Non. Les contrats couvrent les frais consécutifs à une maladie soudaine ou à un accident survenu pendant le séjour, dans la limite du plafond souscrit. Sont exclus : les maladies préexistantes, les soins programmés, la chirurgie esthétique, la grossesse au-delà d’un certain terme et les accidents liés à des sports à risque non déclarés à la souscription.

Mon assurance santé française me couvre-t-elle automatiquement à l’étranger ?

Votre complémentaire santé peut compléter les remboursements de l’Assurance maladie pour des soins urgents lors d’un séjour de moins de 90 jours, sur les tarifs français. Vérifiez votre tableau de garanties, notamment la mention « frais de soins à l’étranger » et les plafonds associés. Au-delà, une assurance voyage ou une assurance internationale dédiée est nécessaire.

Quelle prise en charge selon la destination (maroc, états-unis, thaïlande) ?

Au Maroc, une convention bilatérale avec la France permet une prise en charge partielle des soins urgents par l’Assurance maladie. Aux États-Unis, il n’existe aucune convention : les frais restent à votre charge sous réserve d’un remboursement partiel sur les tarifs français. En Thaïlande, même logique : aucun accord de sécurité sociale, remboursement CPAM plafonné aux tarifs français. Dans ces trois cas, une assurance voyage reste vivement recommandée.

Faut-il souscrire une assurance voyage si je possède déjà une CEAM ?

La CEAM et l’assurance voyage sont complémentaires, non substituables. La CEAM couvre les soins imprévus aux tarifs locaux dans l’EEE, en Suisse et au Royaume-Uni. L’assurance voyage couvre les dépassements, l’avance de frais, le rapatriement sanitaire et les garanties annexes (annulation, bagages, responsabilité civile). Pour un séjour aux États-Unis ou en Asie, la CEAM n’a aucune valeur.

Qui contacter en cas d’urgence médicale à l’étranger ?

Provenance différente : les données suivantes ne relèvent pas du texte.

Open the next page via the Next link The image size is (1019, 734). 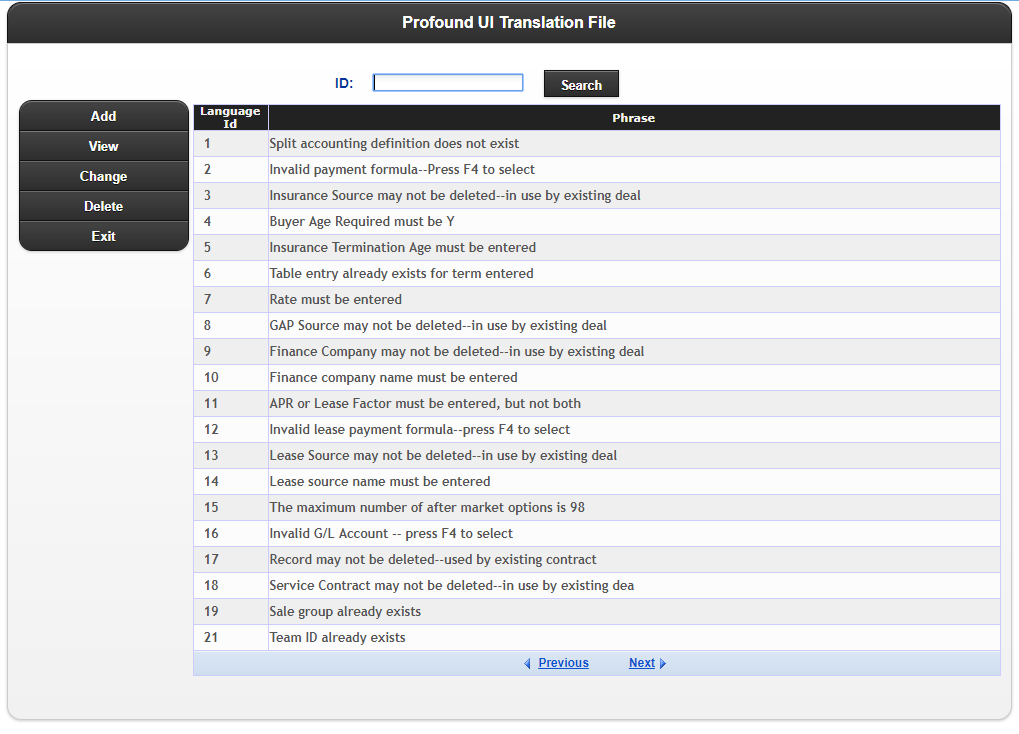coord(641,662)
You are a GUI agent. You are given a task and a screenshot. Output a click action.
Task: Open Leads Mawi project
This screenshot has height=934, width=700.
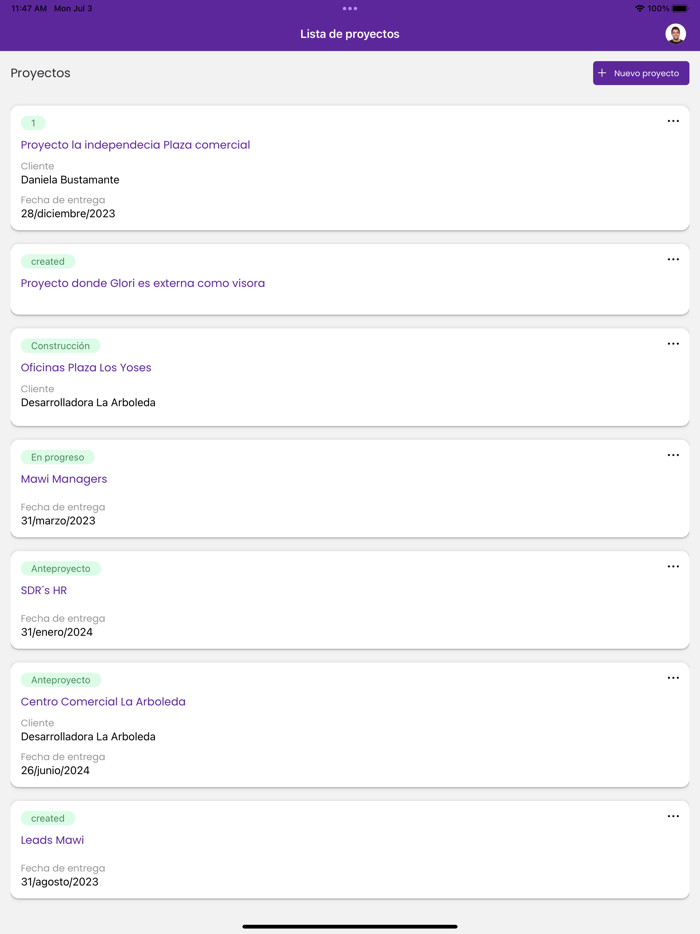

En premier lieu, les services d’urgence locaux (112 pour l’Union européenne, 911 aux États-Unis et au Canada, numéros locaux ailleurs). Immédiatement après la stabilisation, contactez la plateforme d’assistance de votre assurance voyage ou de votre carte bancaire. Elle prendra le relais pour la coordination médicale, la validation des soins et l’organisation d’un éventuel rapatriement.